Seperti yang diketahui, pajak kripto telah diberlakukan pada bulan Mei 2022 silam. Kini dalam kabar terbaru, realisasi penerimaan pajak dari transaksi aset kripto Indonesia tercatat mencapai Rp 48,19 miliar. Untuk informasi, pajak atas transaksi aset kripto mulai dipungut sejak 1 Mei 2022. Dan mulai dibayarkan serta dilaporkan oleh para exchanger pada Juni 2022.
Sri Mulyani selaku Menteri Keuangan menjelaskan terkait hal ini. Bahwa realisasi penerimaan pajak kripto yang sebesar Rp 48,19 miliar terdiri dari Rp 23,08 miliar berasal dari PPh 22 atas transaksi aset kripto melalui PPMSE dalam negeri dan penyetoran sendiri.

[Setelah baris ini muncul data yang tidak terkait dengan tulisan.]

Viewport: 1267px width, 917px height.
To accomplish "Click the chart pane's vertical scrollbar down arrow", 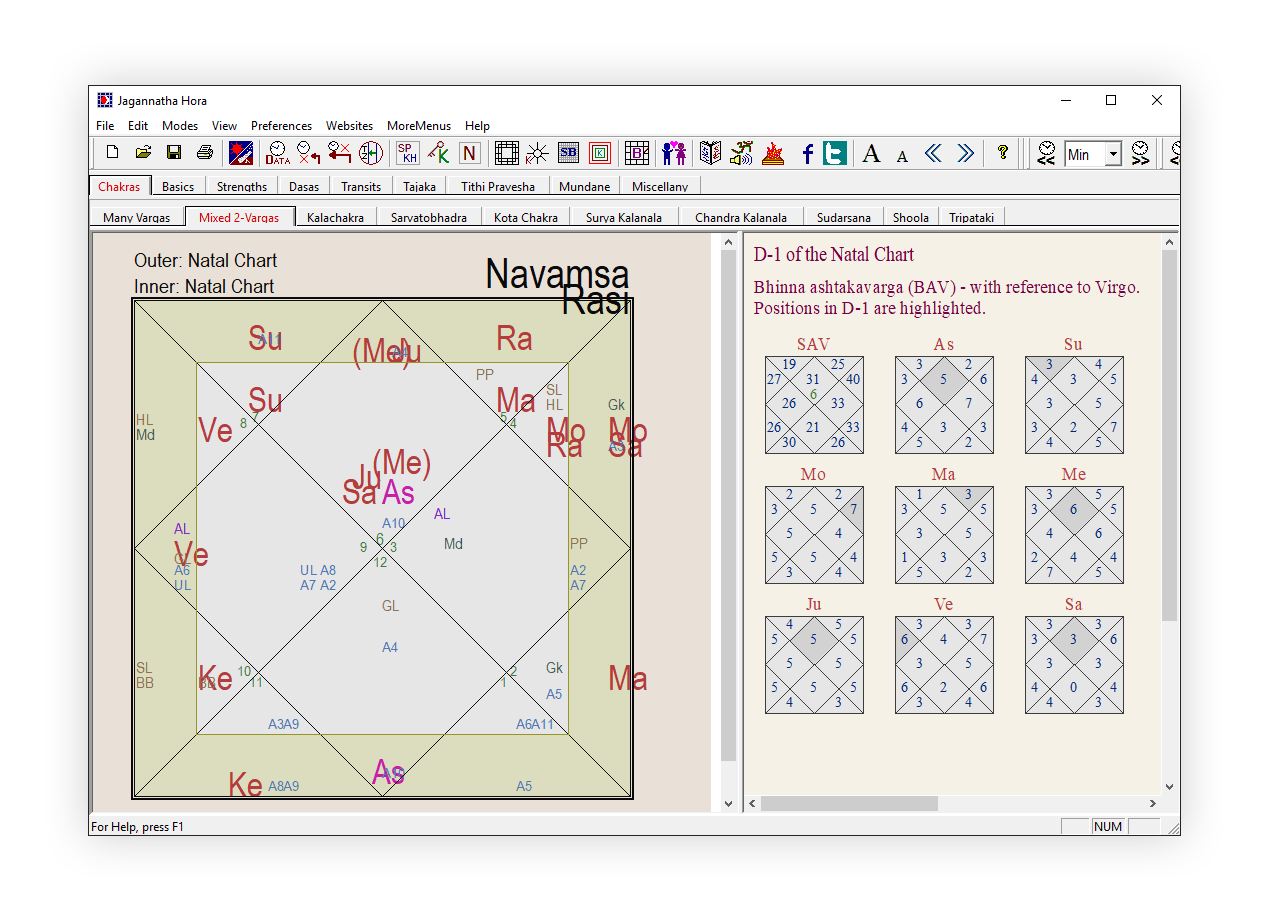I will (728, 803).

Serta pajak kripto juga berasal Pajak Pertambahan Nilai (PPN) dalam negeri atas pemungutan oleh non bendaharawan Rp 25,11 miliar.

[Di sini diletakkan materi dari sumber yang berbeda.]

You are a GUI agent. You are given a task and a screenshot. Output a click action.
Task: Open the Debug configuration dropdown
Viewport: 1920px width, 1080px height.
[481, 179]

Baca Juga: Investor Kripto Diimbau Gunakan Exchange Yang Terdaftar Resmi
Sebagai tambahan informasi, pajak atas transaksi kripto dipungut seiring dengan ditetapkannya Peraturan Menteri Keuangan (PMK) Nomor 68 Tahun 2022. Direktorat Jenderal Pajak (DJP) sebelumnya memperkirakan, potensi penerimaan negara dari pengenaan pajak atas transaksi kripto mencapai lebih dari Rp 1 triliun.
“Total transaksi kripto ini sekitar Rp 850 triliun. Coba dikali 0,2%, jadi sekitar Rp 1 triliun,” kata Kasubdit Peraturan PPN, Perdagangan, Jasa dan PTLL Bonarsius Sipayung.
Hitungan Besaran Tarif PPN Dan PPH Pajak Kripto
Hitungan Besaran Tarif PPN
1. 1% dari tarif PPN dikali dengan nilai transaksi aset kripto, jika Penyelenggara Perdagangan Melalui Sistem Elektronik (PMSE) merupakan pedagang fisik aset kripto.
2. 2% dari tarif PPN dikali dengan nilai transaksi aset kripto, jika PMSE bukan merupakan pedagang fisik aset kripto.
Baca Juga: Investasi Kripto Diprediksi Masih Tetap Menarik Investor
Hitungan Besaran Tarif PPh
1. 0,1% dari nilai transaksi aset kripto, tidak termasuk PPN dan Pajak Penjualan atas Barang Mewah (PPnBM), berlaku bagi penjual aset kripto, penyelenggara PMSE dan penambang aset kripto.
2. Jika penyelenggara PMSE bukan pedagang fisik aset kripto, maka PPh pasal 22 bersifat final yang dipungut sebesar 0,2%.
Pajak Kripto Dianggap Terlalu Dini
Sebelumnya, Asosiasi Blockchain Indonesia (ABI) menilai bahwa penerapan pajak pada aset cryptocurrency masih terlalu dini. Asih Karnengsih selaku Chairwoman ABI turut berkomentar terkait hal ini. Asih mengungkapkan bahwa calon pedagang fisik aset kripto harus mempersiapkan proses teknis pemotongan pajak.
Kemudian, melakukan sosialisasi kepada pelanggan aset kripto (traders/investor) yang akan menjadi pembayar pajak. Pengenaan PPN yang tertuang tertuang dalam Peraturan Menteri Keuangan Nomor 68/PMK.03/2022 tentang PPN dan Pajak Penghasilan (PPh) atas Transaksi Perdagangan Aset Kripto juga dianggap masih butuh banyak pertimbangan.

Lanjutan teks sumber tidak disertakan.